With this thought in mind, Ryo reaches out a hand to the body he's supposed to be in. It hovers over Bakura's arm as Ryo's eyes grow wide. Bakura's arm shows easily through the transparent hand. Lightheaded, Ryo leans back, drawing in his incorporeal limb. This has to be some sort of dream. There is no other explanation—

Ryo miscalculates the width of his own bed. Within a beat, his lean backwards has turned into a fall to the floor. Except, the fall takes ten seconds too long and his hair floats around him as he drifts down.

"Bakura!" The lightness of Ryo's limbs is what brings on the panicked note. With the weightlessness of his body, he feels as if he's floating underwater again.

The whisper of shifting sheets precedes the blotch of white that leans over the side of the bed. Somehow, the spirit's hair is even wilder than ordinary. Amber eyes glare incomprehensively for the time it takes Ryo to finally land on the carpet.
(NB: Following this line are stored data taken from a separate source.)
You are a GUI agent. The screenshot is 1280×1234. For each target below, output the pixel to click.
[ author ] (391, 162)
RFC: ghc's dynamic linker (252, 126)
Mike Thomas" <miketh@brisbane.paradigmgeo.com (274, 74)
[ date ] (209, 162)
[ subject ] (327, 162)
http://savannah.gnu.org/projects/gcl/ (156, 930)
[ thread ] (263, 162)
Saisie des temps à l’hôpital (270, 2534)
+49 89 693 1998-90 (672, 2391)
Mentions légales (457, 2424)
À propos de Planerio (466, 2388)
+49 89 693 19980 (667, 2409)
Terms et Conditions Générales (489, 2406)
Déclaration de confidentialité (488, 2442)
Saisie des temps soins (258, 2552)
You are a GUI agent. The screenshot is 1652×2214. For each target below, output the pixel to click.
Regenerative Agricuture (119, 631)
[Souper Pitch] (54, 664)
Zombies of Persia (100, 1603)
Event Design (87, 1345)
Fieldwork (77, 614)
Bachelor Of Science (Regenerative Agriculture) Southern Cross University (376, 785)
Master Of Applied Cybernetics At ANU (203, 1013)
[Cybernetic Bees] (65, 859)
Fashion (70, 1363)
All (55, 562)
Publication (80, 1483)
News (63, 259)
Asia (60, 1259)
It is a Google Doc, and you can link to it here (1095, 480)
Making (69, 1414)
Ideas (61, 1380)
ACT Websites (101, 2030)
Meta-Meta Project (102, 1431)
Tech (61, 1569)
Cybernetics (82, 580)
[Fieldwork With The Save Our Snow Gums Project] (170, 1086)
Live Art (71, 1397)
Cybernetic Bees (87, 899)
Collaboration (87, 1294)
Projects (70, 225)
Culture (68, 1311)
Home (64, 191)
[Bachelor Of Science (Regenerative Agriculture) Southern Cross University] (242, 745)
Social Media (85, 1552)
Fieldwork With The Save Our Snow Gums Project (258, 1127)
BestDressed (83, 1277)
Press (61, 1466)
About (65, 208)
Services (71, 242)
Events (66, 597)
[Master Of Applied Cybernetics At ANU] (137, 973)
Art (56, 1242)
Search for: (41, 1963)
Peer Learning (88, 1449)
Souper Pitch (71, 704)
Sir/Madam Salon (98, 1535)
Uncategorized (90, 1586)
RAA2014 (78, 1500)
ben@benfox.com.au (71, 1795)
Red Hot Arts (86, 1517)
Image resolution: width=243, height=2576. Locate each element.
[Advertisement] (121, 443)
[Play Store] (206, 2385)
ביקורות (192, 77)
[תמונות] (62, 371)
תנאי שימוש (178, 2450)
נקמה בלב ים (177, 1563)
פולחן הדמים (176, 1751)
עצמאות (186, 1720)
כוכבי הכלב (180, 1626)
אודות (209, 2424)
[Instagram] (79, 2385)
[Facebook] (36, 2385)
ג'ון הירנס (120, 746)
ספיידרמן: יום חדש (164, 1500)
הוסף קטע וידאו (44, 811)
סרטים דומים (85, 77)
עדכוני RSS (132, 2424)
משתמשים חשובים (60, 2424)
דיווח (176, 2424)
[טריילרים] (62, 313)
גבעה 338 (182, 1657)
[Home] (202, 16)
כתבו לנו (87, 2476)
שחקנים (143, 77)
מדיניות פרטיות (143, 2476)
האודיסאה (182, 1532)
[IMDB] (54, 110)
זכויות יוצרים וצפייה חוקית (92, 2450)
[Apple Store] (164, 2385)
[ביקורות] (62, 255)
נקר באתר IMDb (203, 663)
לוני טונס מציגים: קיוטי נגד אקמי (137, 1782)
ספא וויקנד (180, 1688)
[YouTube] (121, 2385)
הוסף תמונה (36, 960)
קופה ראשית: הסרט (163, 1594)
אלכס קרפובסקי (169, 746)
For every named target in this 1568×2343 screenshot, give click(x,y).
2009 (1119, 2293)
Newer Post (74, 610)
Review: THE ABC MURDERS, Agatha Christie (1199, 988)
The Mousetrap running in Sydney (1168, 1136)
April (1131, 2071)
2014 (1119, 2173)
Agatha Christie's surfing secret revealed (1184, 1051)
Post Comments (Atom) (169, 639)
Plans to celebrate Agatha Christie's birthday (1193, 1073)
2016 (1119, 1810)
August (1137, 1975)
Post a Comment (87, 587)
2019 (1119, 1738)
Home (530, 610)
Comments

"I…" Ryo takes in the spirit's appearance. Shadows underline his eyes and accent the confusion within them. Whatever dream the spirit had has tired him.

"Did you have the same dream?" Ryo finds himself asking even though he should be pointing out more important things, like how did he end up outside his body.

The confusion vanishes underneath the hardening glare and a frown. Bakura reaches forward, his fingers pale in the grey dark of the room. Ryo prepares for a harsh tug back onto the bed, but instead the fingers brush the front of his chest and he blinks, staring at the carpet his hand reaches to. The gasp that escapes him causes a shift from the sleeping bag on the floor.

"That is not any of your business, Landlord." The voice nicks Ryo's mind. "What you should have asked is 'how did I get detached from my body' or 'does this happen often?'"

Warmth floods through Ryo's veins, chasing away the numbness that had encased his spectral form. The pulse of his own heartbeat courses out from the absence in his chest that he had somehow missed.

"Or, perhaps, you should be asking 'where am I,'" The voice hisses in his ear. Even with the faded transparency of his skin, Bakura's amber eyes glow solidly as Ryo turns towards him with a jolt. "Since this isn't exactly your bed after all."

The anticipation in Bakura's expression at Ryo's reaction remains in place even while the boy continues to stare right at the spirit in silence. Unfocusing his gaze just a little. Ryo can see the wall right behind Bakura with its old-framed photos decorating its surface. A younger version of Yugi's grandfather looks out smiling in the same photo he shares with a small girl with amethyst eyes.

This isn't Ryo's apartment; it's the Game Shop. And for some reason he's in Mr. Muto's room…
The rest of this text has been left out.